The Swarm Cometh

11 07 2007

So, I log into SL yesterday, pleased to not be swamped by IMs asking for arcade tech support. No real goals, just figured I’d check in. I peek over at the arcade next door just in time to see an adult and three kids teleport in.

Now, when I say “three kids” I’m talking about ageplayers — SLers who use avatars designed to look like kids. The media’s really been flogging SL as a haven for pedos and a perma parking spot for the 4chan Party Van, but if I had to pull a meaningless statistic out of my ass, 90% or more folks running around with kid avatars are just doing it to have fun, not to have sex.

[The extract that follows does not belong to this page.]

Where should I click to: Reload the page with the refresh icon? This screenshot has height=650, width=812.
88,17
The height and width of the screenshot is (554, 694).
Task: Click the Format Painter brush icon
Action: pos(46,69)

And 99.9% of the kids we get in the arcade are Just For Fun types, given the arcade is rated PG, advertised as family friendly, and is not exactly prime chat-up territory. We boot people who left their underwear at home out the door, kthx.

Anyway. I drop in, say hello. Turns out the “kids” are part of an RP community designed like a summer camp… that explains the matching blue t-shirts. Counselor / chaperone asks if she can bring more over, I say sure.

Within two minutes the arcade is flooded with 24+ tykes in blue shirts.

It was surreal. It was hilarious. It was terrifying.

It was also proof that the user interface on my games could be better. The players got the hang of things by the end of the hour they allocated to the trip, but things like DDR mystified them; I cleaned up the UI a bit for Freestylers:Groove, but that old DDR’s still there, along with the other free games. In fact, the whole Pay/No Pay and Tickets/No Tickets thing also confused. I’m not sure how I can better explain things than how I already am, via instructions which NOBODY was reading. I understand why, they were eager to have some fun and didn’t wanna sit down and peruse a few paragraphs (that’s all it is, a few short step by step bullet lists and paragraphs) but damn, yo. I’m concerned about overloading people with textures, but I think tonight I’ll put up signs. (“Free play, just left click! No tickets” and “$1 Play! Earn tickets after stage 3!” and so on, one sign per game.)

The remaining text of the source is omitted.